The internet’s proud DIY moment is being remade by AI, says Django co‑founder
Simon Willison, co‑founder of the Django web framework, says a core virtue of the internet — that skilled individuals could build useful, reliable software with modest effort — is being quietly undone by advances in code‑writing AI. He has publicly admitted he can no longer estimate project timelines the way he once did. What used to be a quick mental judgement — “this will take two weeks, not worth it” — now dissolves when AI can prototype entire solutions in minutes.
Reportedly, the inflection point came in November 2025, when code capabilities in large models crossed from “mostly usable if you babysit it” to “almost always correct.” Anthropic and OpenAI poured resources into code training last year, shipping GPT‑5.1 and Claude Opus 4.5; on raw scores the gains looked marginal, but that marginal improvement reportedly removed the need for line‑by‑line human sifting.
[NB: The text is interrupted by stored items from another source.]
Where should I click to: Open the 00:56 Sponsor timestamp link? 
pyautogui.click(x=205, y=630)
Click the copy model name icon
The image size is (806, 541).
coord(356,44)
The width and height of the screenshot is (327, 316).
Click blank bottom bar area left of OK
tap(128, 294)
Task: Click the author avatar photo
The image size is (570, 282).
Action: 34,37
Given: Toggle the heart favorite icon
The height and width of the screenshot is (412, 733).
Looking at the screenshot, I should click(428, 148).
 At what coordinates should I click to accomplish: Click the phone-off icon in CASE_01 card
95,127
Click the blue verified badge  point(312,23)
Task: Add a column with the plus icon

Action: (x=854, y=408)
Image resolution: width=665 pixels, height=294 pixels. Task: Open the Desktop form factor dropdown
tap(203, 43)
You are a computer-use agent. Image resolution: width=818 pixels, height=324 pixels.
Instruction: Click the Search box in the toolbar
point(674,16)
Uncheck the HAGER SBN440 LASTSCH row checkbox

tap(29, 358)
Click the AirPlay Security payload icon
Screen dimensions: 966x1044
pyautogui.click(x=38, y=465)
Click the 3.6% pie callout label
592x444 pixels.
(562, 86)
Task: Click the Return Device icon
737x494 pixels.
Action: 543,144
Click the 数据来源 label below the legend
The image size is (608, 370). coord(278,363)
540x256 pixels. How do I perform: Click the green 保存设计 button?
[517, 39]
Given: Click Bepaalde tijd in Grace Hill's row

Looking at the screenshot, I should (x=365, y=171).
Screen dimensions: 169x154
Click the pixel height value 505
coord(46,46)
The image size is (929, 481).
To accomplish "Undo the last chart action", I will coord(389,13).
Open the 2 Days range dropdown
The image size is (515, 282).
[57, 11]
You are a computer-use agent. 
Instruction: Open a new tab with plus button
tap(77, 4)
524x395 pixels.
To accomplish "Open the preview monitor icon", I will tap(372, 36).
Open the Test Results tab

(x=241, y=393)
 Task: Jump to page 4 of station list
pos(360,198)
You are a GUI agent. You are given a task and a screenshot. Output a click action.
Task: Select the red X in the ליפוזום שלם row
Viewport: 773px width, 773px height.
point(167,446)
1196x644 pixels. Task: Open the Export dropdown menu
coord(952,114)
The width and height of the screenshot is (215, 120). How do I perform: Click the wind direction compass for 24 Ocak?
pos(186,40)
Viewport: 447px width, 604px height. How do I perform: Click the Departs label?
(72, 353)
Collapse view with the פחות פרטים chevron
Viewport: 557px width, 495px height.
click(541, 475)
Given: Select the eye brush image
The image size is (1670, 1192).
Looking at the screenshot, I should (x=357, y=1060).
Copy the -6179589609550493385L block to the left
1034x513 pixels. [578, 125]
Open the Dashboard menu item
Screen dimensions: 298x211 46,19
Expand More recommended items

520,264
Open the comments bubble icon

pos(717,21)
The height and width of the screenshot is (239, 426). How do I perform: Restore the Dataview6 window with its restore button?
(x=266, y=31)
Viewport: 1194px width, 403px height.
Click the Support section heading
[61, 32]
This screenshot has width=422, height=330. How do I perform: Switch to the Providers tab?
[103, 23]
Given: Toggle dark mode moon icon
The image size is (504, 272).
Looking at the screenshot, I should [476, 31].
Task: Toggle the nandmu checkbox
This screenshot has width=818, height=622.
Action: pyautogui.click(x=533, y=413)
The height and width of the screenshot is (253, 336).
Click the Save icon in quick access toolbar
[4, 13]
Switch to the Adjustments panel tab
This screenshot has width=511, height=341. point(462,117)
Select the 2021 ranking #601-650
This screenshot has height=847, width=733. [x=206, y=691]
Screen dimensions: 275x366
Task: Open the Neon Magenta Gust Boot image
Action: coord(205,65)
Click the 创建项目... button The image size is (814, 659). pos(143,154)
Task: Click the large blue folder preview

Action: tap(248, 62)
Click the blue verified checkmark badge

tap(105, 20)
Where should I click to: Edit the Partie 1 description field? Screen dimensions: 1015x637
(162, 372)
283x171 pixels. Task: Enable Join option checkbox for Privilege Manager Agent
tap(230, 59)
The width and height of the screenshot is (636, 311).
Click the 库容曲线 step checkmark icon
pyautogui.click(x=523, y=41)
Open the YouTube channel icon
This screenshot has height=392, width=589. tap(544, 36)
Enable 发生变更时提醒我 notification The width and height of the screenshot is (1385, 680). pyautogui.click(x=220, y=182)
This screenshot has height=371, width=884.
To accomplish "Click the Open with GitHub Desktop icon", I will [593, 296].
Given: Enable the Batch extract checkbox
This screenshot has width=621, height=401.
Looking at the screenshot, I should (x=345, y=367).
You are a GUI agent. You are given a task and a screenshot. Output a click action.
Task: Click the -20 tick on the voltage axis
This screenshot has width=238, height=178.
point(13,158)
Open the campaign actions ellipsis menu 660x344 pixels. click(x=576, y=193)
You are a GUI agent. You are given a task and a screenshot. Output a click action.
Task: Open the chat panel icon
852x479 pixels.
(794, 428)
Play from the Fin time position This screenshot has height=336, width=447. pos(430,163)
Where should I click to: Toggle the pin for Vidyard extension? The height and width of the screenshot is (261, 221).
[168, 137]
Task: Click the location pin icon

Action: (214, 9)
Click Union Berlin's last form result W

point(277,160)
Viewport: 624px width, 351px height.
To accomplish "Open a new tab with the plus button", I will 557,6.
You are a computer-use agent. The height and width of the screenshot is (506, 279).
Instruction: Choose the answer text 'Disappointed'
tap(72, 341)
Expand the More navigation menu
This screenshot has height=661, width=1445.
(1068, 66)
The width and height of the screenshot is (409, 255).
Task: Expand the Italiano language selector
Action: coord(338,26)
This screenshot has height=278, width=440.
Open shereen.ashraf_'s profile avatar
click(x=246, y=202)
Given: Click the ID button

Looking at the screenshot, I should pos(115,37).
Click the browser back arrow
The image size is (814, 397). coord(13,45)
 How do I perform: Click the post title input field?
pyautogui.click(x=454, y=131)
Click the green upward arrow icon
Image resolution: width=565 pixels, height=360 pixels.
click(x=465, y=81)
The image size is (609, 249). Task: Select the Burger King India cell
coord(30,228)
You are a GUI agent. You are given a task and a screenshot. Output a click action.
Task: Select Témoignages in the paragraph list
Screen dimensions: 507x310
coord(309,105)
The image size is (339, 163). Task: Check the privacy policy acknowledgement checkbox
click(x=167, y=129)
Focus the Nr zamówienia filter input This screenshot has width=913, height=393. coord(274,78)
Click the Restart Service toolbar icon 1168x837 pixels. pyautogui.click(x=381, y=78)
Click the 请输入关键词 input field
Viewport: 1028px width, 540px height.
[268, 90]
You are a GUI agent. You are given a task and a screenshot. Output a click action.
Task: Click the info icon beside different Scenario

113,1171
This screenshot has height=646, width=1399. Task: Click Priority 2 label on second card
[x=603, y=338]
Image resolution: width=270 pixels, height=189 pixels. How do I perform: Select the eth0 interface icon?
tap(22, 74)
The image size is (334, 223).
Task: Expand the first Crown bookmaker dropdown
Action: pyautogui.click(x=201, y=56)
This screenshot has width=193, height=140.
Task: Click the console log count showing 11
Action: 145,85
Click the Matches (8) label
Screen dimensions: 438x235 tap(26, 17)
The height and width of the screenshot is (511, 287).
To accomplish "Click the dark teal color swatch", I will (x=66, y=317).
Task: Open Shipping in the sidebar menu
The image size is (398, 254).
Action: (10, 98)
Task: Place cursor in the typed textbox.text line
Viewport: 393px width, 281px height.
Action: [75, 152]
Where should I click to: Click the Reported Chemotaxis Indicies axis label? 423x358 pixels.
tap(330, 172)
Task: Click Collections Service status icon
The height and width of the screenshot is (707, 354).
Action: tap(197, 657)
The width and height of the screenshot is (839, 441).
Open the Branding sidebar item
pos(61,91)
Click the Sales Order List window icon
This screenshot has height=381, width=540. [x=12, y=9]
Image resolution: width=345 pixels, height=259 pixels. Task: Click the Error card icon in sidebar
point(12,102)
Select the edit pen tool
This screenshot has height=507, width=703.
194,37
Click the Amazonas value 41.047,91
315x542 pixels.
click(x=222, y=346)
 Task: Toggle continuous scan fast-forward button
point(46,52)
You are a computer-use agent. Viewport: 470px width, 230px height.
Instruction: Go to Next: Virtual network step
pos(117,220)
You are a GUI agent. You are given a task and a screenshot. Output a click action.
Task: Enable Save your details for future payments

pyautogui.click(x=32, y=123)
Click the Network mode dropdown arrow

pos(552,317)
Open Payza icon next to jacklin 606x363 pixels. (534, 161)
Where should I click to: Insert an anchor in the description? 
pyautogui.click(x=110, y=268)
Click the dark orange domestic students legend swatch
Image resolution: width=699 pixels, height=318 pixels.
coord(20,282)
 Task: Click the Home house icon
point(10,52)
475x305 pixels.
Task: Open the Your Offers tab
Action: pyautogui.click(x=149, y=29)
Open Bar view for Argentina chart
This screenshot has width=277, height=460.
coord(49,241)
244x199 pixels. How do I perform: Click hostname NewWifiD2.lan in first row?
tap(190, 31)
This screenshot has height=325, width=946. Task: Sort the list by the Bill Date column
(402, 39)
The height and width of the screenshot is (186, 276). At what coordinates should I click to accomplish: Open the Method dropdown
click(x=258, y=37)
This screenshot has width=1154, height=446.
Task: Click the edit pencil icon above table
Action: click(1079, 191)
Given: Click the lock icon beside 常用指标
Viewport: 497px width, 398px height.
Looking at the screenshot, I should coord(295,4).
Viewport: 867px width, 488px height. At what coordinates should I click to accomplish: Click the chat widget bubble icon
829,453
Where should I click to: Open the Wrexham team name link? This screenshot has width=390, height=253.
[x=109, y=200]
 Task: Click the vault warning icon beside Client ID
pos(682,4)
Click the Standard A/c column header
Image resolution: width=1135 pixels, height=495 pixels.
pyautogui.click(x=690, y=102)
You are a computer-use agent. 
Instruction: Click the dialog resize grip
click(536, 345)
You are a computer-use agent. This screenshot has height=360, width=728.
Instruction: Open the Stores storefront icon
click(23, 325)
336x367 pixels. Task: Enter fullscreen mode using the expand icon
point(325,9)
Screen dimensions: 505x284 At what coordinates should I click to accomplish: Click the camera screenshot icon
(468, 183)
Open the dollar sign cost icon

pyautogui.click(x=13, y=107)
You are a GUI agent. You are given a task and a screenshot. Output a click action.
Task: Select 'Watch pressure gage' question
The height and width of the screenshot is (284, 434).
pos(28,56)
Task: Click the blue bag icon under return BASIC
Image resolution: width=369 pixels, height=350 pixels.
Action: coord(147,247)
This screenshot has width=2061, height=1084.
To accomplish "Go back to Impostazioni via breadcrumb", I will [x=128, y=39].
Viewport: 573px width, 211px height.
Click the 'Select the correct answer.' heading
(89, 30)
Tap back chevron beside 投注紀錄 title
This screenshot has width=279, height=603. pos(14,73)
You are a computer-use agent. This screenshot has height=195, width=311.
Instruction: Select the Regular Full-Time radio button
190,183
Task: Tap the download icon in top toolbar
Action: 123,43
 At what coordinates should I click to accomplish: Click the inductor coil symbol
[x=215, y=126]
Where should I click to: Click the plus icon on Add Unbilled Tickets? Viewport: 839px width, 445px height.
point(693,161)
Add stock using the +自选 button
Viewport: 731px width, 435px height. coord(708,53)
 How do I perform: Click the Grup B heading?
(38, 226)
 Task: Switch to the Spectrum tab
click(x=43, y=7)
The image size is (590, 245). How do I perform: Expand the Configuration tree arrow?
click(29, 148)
The productivity leap is stark: where a senior engineer might previously produce a few hundred lines of high‑quality code a day, Willison says AI can boost that by tens of times — and it has been reported that U.S. lawyers have already accumulated 1,228 cases tied to AI hallucinations, a reminder that speed brings new failure modes.
Why it matters
The result is a wholesale reshuffle of occupational value. Senior engineers see their judgment and architecture sense amplified; junior entrants face a dramatically lower bar to ship working features; and mid‑level engineers — those whose main value was “writing reliable code” — are most exposed. Willison coined two trends: “Vibe Coding,” where non‑professionals use AI to build small tools or prototypes, and “Agentic Engineering,” where professionals orchestrate AI agents to produce production‑grade systems and take responsibility for quality. Open‑source projects like OpenClaw and corporate experiments such as StrongDM’s “black‑box factory” show both ends of that spectrum in practice. He reportedly predicted that by the end of 2026, 50% of engineers will have 95% of their code generated by AI — a bold forecast that underlines how rapidly the baseline skillset is shifting.
This is not just a technical story but a geopolitical and regulatory one. Chinese tech giants such as Baidu (百度) and Alibaba (阿里巴巴) are also racing to field powerful models for code, while U.S. export controls on high‑end chips and broader tech rivalry will shape who can train the next generations of these systems. The upshot? Writing code is becoming table stakes; the scarce skills are asking the right questions, structuring problems, and owning the outcomes. If agency is the new premium, who will be trusted to take responsibility when AI writes the lines?